◆ **BRANO PROPOSTO**:
= = =

Si è costituito per resistere il Comune di Salorno, eccependo, da un lato, la inammissibilità delle doglianze per divieto dello ius novorum ex art. 345 c.p.c. e, dall'altro, la loro infondatezza perché generiche e prive di qualsiasi prova.
Il ricorso è stato inserito nei ruoli di udienza del 13 aprile 2010 e trattenuto per la decisione.
DIRITTO
La questione sottoposta all'esame del Collegio con l'appello proposto è puramente urbanistica, dovendosi definire la legittimità o meno del cambio di destinazione d'uso senza concessione edilizia di parte dell'edificio sito in Salorno e di proprietà del sig. F. P., originariamente adibito a magazzino di frutta.
Non rileva, nella fattispecie, alcun profilo riguardante la libertà di culto , che potrà trovare altre più idonee occasioni di espressione.
La difformità d'uso accertata dal Comune di Salorno in data 11/9/07 riguarda una parte limitata dell'edificio e cioè, come risulta dalla certificazione rilasciata dal tecnico comunale in data 20/1/2009, la parte situata al 1^ piano del lato ovest per una superficie di circa 234,60 mq.
L'appello è infondato e va rigettato.

= = =

◆ **ATTIVITÀ DA SVOLGERE**:
[1] Nel brano sul cambio di destinazione d'uso, quale parte dell'edificio riguarda la difformità d'uso accertata dal Comune di Salorno e quanto misura?
[2] Continua il brano sul cambio di destinazione d'uso partendo dalla sua ultima frase.
Il materiale riportato più avanti non serve per rispondere.

◆ **DATI FORNITI**:
= = =

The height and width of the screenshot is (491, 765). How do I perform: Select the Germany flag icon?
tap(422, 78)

= = =

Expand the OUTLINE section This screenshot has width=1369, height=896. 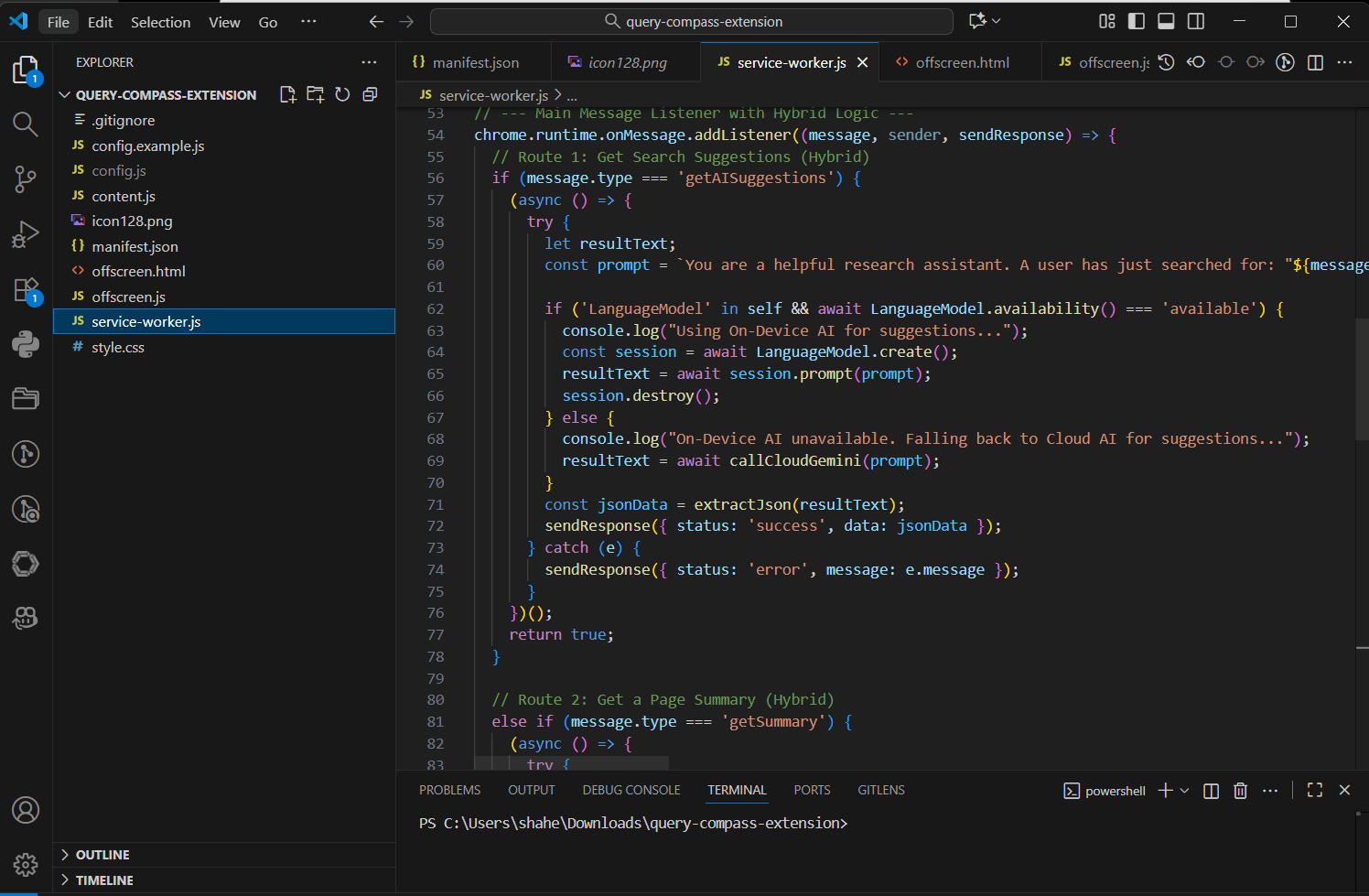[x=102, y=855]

= = =

◆ **QUADRO DELLE RISPOSTE**:
[1] La parte situata al 1° piano del lato ovest, per una superficie di circa 234,60 mq.

[2]
Invero, l'appellante con la prima delle proposte censure, ha sostenuto che erroneamente aveva indicato nel ricorso di I grado che il mutamento funzionale fosse avvenuto verso il 1990, mentre era solo la documentazione contabile reperibile che si riferiva a tale periodo: in realtà, il cambio di destinazione era già avvenuto negli anni '70, e quindi in epoca precedente alla L.P. n. 21 del 1992 che ha reso necessaria la concessione edilizia anche per mutamenti meramente funzionali della destinazione d'uso.
L'Amministrazione non aveva tenuto conto di tale modifica di destinazione ed il giudice di I grado non ha ritenuto di poter accogliere tale censura, sulla scorta della ricostruzione della normativa provinciale relativa al verde agricolo ed evidenziando come con l'art. 8 della L.P. 24/11/80 n. 34 fosse stato inserito nell'ordinamento urbanistico provinciale il divieto di cambiamento di destinazione d'uso degli impianti per la raccolta, conservazione e lavorazione di prodotti agricoli, in assenza di una diversa destinazione d'uso di tutta l'area nel piano urbanistico provinciale, divieto ancor oggi sancito dall'art. 107, comma 5, della legge urbanistica provinciale.
L'appellante ribadisce la risalenza agli anni '70 del cambio di destinazione, pur non potendo fornire documentazione al riguardo.
L'impugnazione si fonda, in sostanza, su una diversa prospettazione dei fatti, rispetto al ricorso di I grado e, per ciò solo, dovrebbe ritenersi inammissibile.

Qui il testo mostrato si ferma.